Once an ISP support person insisted that I drive down to the shop and buy a phone handset so I could confirm presence of a dial tone on a line that my vdsl modem had line sync on before they’d tell me their upstream provider had an outage. I was… unimpressed.
Better for the consumer, although not necessarily better for the provider if they have an SLA.
This is exactly why those status pages are almost always a lie. Either they need to be fully automated without some middle manager hemming and hawing, or they shouldn’t be there at all. From a customer’s perspective, I’ve been burned so many times on those status pages that I ignore them completely. I just assume they’re a lie. So I’ll contact support straight away - the very thing these status pages were intended to mitigate.
meh - no status page is perfectly in sync with reality, even if it's updated automatically. There's always lag and IRL, there's often partial outages.
Therefore, one should treat status pages conservatively as "definitely an outage" rather than "maybe an outage."
The simple fix is to have a “last update: date time”
Or you can build a team to automate everything and force everyone and everything into a rigid update frequency which becomes a metric that applies to everyone and becomes the bane of the existence of your whole engineering organization
IMHO, any significant growth in 500s (that's what I was getting during the outage) warrants mention on status page. I've seen a lot of stuff, so if I see an acknowledged outage, I'll just wait for people to do their jobs. Stuff happens. If I see unacknowledged one, I get worried that people who need to know don't and that undermines my confidence in the whole setup. I'd never complain if status page says maybe there's a problem but I don't see one. I will complain in the opposite case.
I'm only replying to the praise here - I too, although I haven't fully switched, had a very enticing moment with Kagi when it returned a result that couldn't even be found on Google at any page in the results. This really sold me on Kagi and I've been going back and forth with some queries, but I have to say that between LLMs, Perplexity, and Google often answering my queries right on the search page, I just don't have that many queries left for Kagi.
If Kagi would somehow merge with Perplexity, now that would be something.
Kagi does offer AI features in their higher subscription tier, including summary, research assistance, and a couple others. Plus I think they have basically a frontend for GPT-4 that uses their search engine for browsing, and they just added vision support to it today.
I don't subscribe to those features or any AI tool yet, just pointing out there could be a version of Kagi that is able to replace your Chatgpt sub and save you money
Is it as good as Perplexity though? I use ChatGPT for different purposes, I just thought that if Kagi would ally with Perplexity and benefit from its index (I'm not sure what Perplexity uses), it could get really good. I've only recently tried using Perplexity and I get more use out of it than I would with Kagi, it doesn't just do summarization, but I haven't seen what Kagi does with research assistance.
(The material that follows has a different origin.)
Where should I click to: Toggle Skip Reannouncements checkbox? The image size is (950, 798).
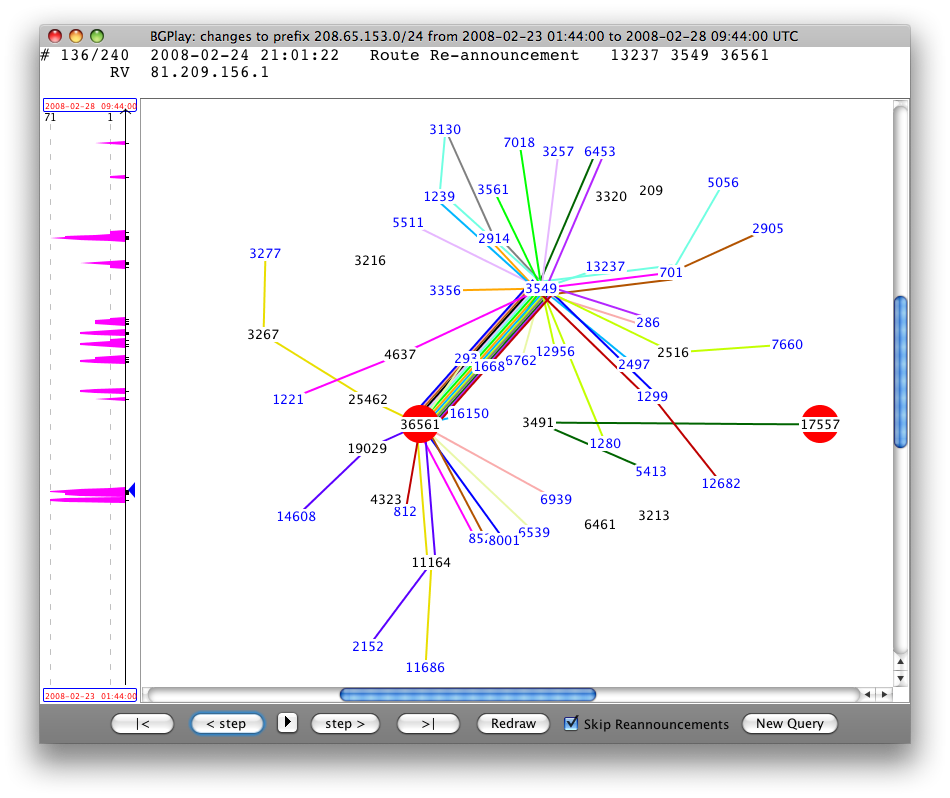tap(572, 723)
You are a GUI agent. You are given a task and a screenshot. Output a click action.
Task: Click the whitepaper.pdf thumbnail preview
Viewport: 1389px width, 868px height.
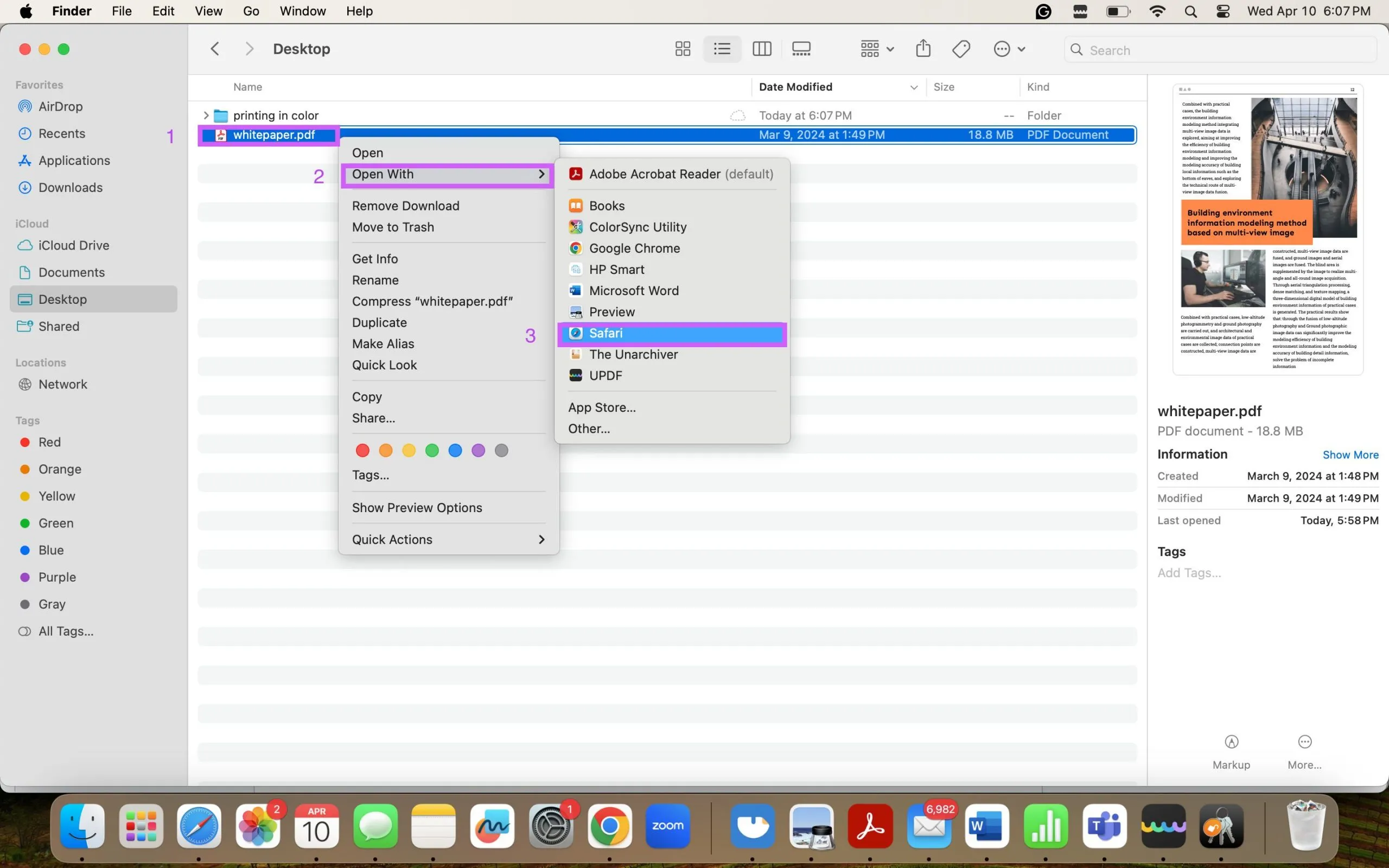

It's been a while since I've used Perplexity, but I've been finding the Kagi Assistant super useful. I'm on the ultimate plan, so I get access to the `Expert` assistant. It's been pretty great.
https://help.kagi.com/kagi/ai/assistant.html
It's worth noting that the status page software they use doesn't auto-update automatically.
https://github.com/cstate/cstate
I guess a status page that doesn't auto-update is good for PR, but it's not very useful to show... you know... the status.
Yeah I thought that was weird. An auto-updating page is worth the constant pings to the infra IMHO.
Microsoft is notorious for their lax status page updates...
Is there anyone who isn't?
I envy your experiences with other services. I've never seen any service's status page show downtime when or even soon after I start experiencing it. Often they simply never show it at all.
Also in the past, other times GitHub has not updated its status page immediately.